For an importer to move his goods from Lagos to Ilorin now costs him between N860,000 and N900,000, up from N220,000 to N260,000 he or she used to pay, just as transportation of same size container to Abuja now costs N1.3 million to N1.4 million, up from N420,000.
All these increases are putting pressure on the businesses but, according to Sambo, the person at the receiving end is the consumer to whom the importer transfers the additional costs. Again, the implication of all these is that imported items will continue to be very expensive and unaffordable to many consumers.
“Until all these anomalies are addressed, Nigeria will continue to be too expensive a market for foreign direct investment which the country needs badly at the moment,” noted Emmanuel Ameke, a port operator. “Ease of doing business which has remained a hoax, especially at the ports, must be seen as an economic necessity and not political tool for winning elections,” he added.

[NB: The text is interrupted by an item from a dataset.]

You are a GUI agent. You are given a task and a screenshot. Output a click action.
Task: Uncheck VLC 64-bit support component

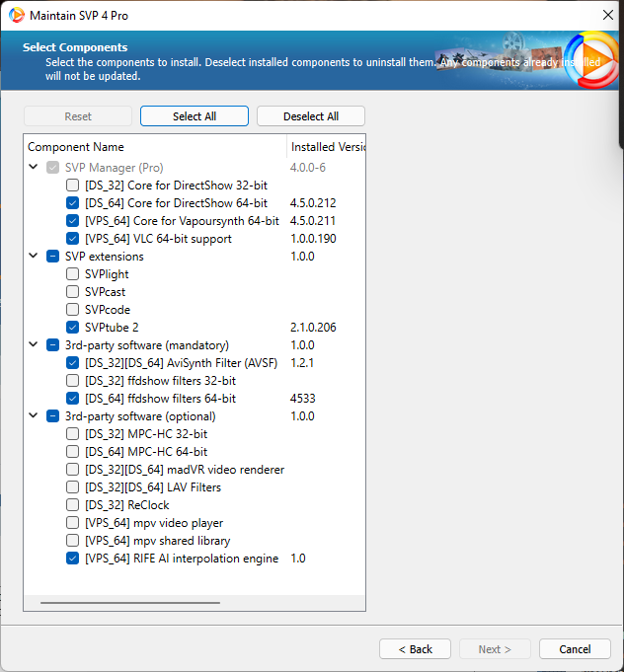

It is now almost one month since the vice president, Yemi Osinbajo, gave an order for trailers and tankers to leave the roads and bridges which have become their loading bays, but instead of the situation improving, it is getting worse.
Apparently, it is becoming clear that the federal government has no clue to the traffic jigsaw in Apapa, fuelling the thinking in some quarters that there are too many vested interests in this truck business that are bent on frustrating efforts at finding sustainable solution to the Apapa problem.
The trailers and tankers have come back so forcefully that they have not only over-stepped the one-lane order which confines them to a single file on the roads, but they have also come back to the bridges which they were chased away and forbidden from parking on.
“It has been all motion without movement in the search for solution to Apapa problem. The rehabilitation of the Apapa-Oshodi Expressway, the completion of the 500-capacity trailer park on the expressway, the expansion of the Ahmed Bola Tinubu loading bay in Orile are all good approaches to solving the nagging problem, but it has all been mere propaganda,” Ameke lamented.
Osinbajo’s 72-hour directive, leading to collaborative efforts of the Police, Nigeria Navy, Nigeria Army, the Nigeria Air Force, FRSC and the NSCDC, LASTMA, LASEMA, Container truck drivers, National Association of Road Transport Owners, NUPENG, Road Transport Employers Association of Nigeria to clear the gridlock has only succeeded in becoming a lame-duck and a toothless bull-dog, unable to fly and to bite.